STUDY OBJECTIVES: There is limited data on indications and outcomes of home continuous positive airway pressure (CPAP) therapy in the first year of life. We aimed to analyze the clinical, demographic, and polysomnographic (PSG) characteristics of a cohort of children initiated on home CPAP for treatment of sleep disordered breathing (SDB) and as respiratory support in the first year of life.
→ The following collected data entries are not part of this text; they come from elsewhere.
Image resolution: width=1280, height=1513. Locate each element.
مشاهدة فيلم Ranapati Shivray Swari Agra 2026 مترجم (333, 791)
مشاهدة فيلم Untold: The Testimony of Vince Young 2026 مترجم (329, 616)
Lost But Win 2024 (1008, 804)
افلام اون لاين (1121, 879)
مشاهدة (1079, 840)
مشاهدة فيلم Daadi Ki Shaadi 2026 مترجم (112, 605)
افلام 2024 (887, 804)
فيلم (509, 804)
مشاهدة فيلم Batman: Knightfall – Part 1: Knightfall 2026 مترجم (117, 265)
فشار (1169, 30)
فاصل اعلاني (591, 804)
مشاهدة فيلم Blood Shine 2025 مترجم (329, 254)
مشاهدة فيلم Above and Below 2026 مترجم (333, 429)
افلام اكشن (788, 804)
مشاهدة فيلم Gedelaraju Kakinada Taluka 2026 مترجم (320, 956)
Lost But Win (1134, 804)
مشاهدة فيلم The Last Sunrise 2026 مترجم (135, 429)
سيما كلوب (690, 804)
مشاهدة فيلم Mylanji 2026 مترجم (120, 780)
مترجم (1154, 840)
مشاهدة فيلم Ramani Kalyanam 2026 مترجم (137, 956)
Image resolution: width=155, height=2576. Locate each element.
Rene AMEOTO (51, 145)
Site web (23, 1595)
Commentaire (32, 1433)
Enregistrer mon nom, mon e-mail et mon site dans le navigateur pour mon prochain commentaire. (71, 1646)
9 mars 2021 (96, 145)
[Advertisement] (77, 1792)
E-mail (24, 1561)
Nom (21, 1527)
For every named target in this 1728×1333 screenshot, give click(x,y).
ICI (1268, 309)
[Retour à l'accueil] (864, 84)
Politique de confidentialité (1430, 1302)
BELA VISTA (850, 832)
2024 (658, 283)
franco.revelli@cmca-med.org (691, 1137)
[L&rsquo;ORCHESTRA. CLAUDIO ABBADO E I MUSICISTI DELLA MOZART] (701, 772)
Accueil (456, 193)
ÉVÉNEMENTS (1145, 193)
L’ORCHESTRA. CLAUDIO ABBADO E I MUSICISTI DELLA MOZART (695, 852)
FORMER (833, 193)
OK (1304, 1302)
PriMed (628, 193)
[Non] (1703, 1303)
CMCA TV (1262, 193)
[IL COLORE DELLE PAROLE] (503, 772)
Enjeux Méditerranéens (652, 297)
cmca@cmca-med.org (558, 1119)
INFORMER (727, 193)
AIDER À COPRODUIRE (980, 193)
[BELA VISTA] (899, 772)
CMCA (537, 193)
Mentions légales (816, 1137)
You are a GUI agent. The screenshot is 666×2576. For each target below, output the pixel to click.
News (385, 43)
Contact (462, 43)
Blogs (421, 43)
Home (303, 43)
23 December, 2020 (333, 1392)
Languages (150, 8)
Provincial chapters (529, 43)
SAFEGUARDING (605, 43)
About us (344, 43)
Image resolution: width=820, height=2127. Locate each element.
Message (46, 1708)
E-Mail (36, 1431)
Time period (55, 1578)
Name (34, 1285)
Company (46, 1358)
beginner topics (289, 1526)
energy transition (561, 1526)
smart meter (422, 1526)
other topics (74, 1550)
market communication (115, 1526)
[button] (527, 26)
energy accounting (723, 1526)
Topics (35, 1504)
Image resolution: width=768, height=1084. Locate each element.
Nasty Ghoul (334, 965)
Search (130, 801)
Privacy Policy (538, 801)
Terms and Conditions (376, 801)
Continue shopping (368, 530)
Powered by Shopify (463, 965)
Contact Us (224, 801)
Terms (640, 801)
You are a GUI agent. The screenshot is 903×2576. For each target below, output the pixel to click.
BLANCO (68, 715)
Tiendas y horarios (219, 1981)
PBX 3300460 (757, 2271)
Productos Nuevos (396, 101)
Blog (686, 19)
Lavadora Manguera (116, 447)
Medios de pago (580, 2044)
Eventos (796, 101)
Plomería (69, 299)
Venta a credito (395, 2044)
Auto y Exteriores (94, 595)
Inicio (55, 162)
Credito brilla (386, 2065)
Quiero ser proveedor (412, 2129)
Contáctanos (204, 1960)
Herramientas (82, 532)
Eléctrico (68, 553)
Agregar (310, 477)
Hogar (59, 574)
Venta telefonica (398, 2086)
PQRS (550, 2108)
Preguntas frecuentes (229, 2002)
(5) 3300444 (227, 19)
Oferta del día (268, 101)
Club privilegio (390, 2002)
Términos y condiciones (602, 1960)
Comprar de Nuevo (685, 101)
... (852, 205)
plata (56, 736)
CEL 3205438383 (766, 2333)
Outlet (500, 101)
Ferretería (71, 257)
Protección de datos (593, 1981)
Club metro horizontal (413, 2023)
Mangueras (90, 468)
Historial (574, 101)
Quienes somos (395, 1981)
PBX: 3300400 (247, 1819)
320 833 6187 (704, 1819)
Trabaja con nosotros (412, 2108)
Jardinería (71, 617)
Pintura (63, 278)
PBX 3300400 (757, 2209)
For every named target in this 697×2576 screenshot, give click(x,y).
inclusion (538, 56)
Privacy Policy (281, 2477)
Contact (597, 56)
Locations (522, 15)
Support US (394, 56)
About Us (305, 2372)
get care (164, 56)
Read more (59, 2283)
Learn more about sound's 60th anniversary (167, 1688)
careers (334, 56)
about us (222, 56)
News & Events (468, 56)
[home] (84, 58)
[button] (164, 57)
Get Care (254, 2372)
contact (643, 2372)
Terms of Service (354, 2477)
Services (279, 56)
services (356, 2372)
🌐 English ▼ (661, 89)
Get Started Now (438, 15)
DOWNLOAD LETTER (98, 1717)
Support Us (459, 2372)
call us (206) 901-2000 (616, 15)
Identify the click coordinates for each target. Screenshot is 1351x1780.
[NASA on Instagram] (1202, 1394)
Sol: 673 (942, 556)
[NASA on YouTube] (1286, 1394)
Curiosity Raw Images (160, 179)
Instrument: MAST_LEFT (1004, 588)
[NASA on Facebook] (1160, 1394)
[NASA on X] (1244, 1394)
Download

METHODS: Children started on CPAP in the first year of life at the Queensland Children's Hospital were retrospectively evaluated for clinical & demographic parameters, underlying diagnoses, respiratory support, airway surgical intervention, PSG results at baseline and on CPAP.

RESULTS: Twenty-nine infants [median age (IQR) at CPAP initiation 182 days (126-265.5); 12F] were included. Underlying aetiology included Trisomy 21 (n=6), craniofacial syndromes (n=5), hypotonia (n=8; 5 with non-craniofacial syndrome), airway malacia (n=5), skeletal dysplasia (n=2), non-syndromic upper airway obstruction (n=2) and CNLD (n=1). The median (IQR) Obstructive Apnoea-Hypopnea Index was 14\hr (6.2-31) at CPAP initiation, which improved on CPAP to 3.4\hr (1.4-6.4). Median (IQR) TcCO2 max remained unchanged on CPAP [56.6 mmHg (49-66.5 mmHg) pre-CPAP vs. 54.9 mmHg (47-62mmHg) on CPAP]. 15 children needed surgical airway intervention (11 pre and 4 post CPAP). CPAP therapy could be successfully ceased in 9 children, 2 needed tracheostomy and 1 child died during follow-up period.

CONCLUSIONS: Home CPAP as respiratory support is an effective long-term therapy in infancy and can be weaned even if initiated early. Prospective studies with pre-defined criteria for CPAP initiation and cessation would help ascertain long term outcomes in this poorly researched group.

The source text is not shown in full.